A relatively recent example of a tech issue the FTC has tackled comes from Twitter, which was hit with a $150 million fine in 2022 for abusing the phone numbers and email addresses it had collected for security purposes because it had permitted “advertisers to use this data to target specific users,” as the FTC noted last year. The Commission has also taken on GoodRx for the way it handled and shared people’s medical data. They have an ongoing lawsuit against Facebook-owner Meta for “anticompetitive conduct.” Meanwhile, in a different case, the FTC was unsuccessful at attempting to block Meta’s acquisition of a VR company called Within Unlimited, which CNBC referred to as “a significant defeat” for the FTC.
[Related: Why the new FTC chair is causing such a stir]
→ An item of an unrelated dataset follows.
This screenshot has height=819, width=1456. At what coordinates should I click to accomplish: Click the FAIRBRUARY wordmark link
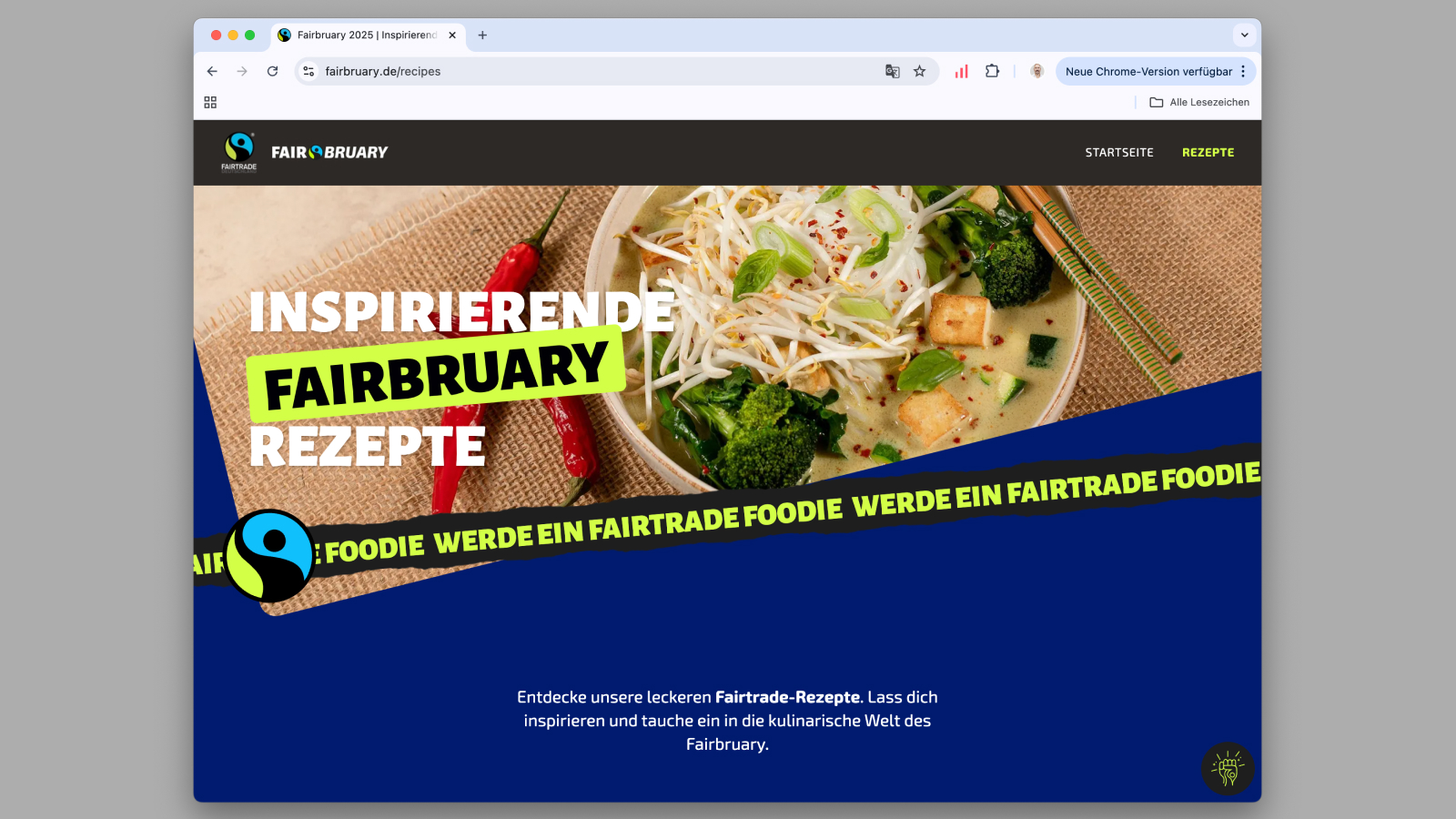[x=329, y=152]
Nguyen says that as the lines become increasingly blurry between what is, and isn’t, a tech company, the creation of the office became necessary. “Tech cannot be viewed in a silo,” she says. “It cuts across sectors and industries and business models, and that is why the Office of Technology will be a key nexus point for our consumer protection and competition work to enable us to create and scale the best practices.”
The move at the FTC comes at a time when the tech literacy of various government players is in the spotlight and is crucially important. The Supreme Court has been considering two cases that relate to a law known as Section 230, and Justice Elana Kagan even referred to herself and her fellow justices as “not the nine greatest experts on the internet.”
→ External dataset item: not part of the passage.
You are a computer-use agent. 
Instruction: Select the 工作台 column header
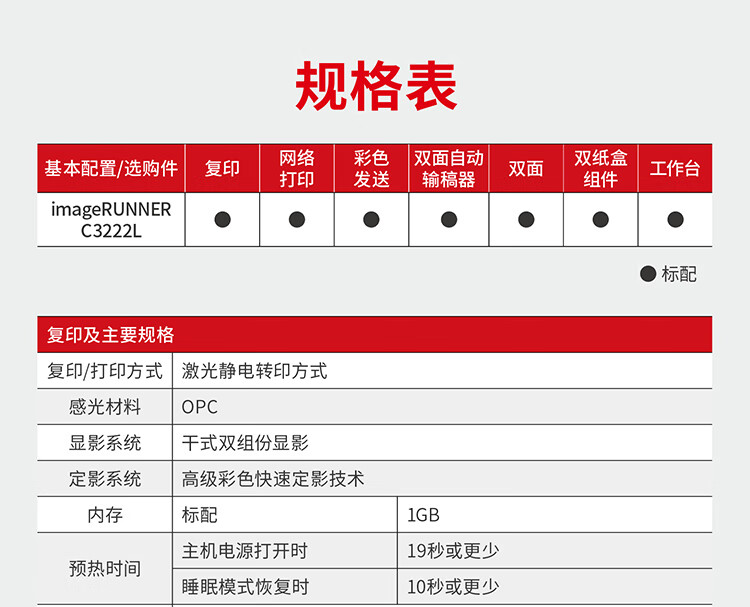675,168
At the FTC, what having the new Office of Technology will mean in practice is that the amount of what she refers to as in-house “technologists” will roughly double, as they hire about 12 new people. She says that as they create the team, “we need security and software engineers, data scientists and AI experts, human-computer interaction designers and researchers,” and well as “folks who are experts on ad tech or augmented and virtual reality.”
Tejas Narechania, the faculty director for the Berkeley Center for Law & Technology, says that the FTC’s creation of this new office represents a positive step. “I think it’s a really good development,” he says. “It reflects a growing institutional capacity within the executive branch and within our agencies.”
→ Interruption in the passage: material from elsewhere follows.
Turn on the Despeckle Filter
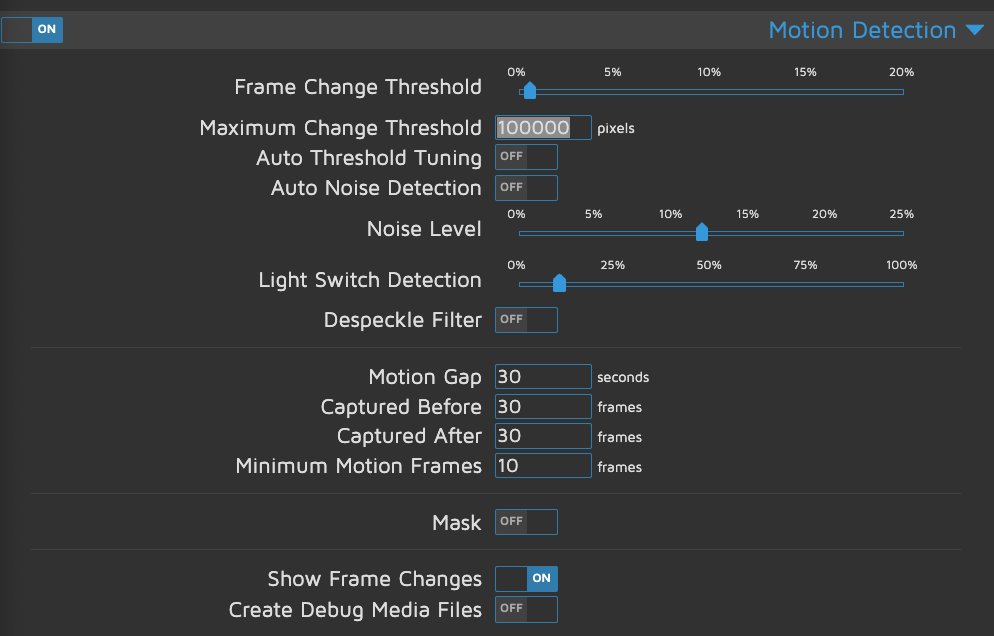Viewport: 994px width, 636px height. pyautogui.click(x=526, y=320)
“The FTC has been operating in this space for a while,” he adds. “It has done quite a bit with data privacy, and it has sometimes been criticized for not really fully understanding the technology, or the development of the technology, that has undergirded some of the industries that it is charged with overseeing and regulating.” (The agency has faced other challenges too.)
One of the ways the people working for the new office will be able to help internally at the FTC, Nguyen says, is to function as in-house subject matter experts and conduct new research. She says they’ll tackle issues like “shifts in digital advertising, to help the FTC understand implications of privacy, competition, and consumer protection, or dissecting claims made about AI-powered products and assessing whether it’s snake oil.”
Having in-house expertise will help them approach tech questions more independently, Narechania speculates. The FTC will “be able to bring its own knowledge to bear on these questions, rather than relying on the very entities it’s supposed to be scrutinizing for information,” he reflects. “To have that independent capacity for evaluation is really important.”
For Nguyen, she says the big-picture goal of the new office is that they are “here to strengthen the agency’s ability to be knowledgeable and take action on tech changes that impact the public.”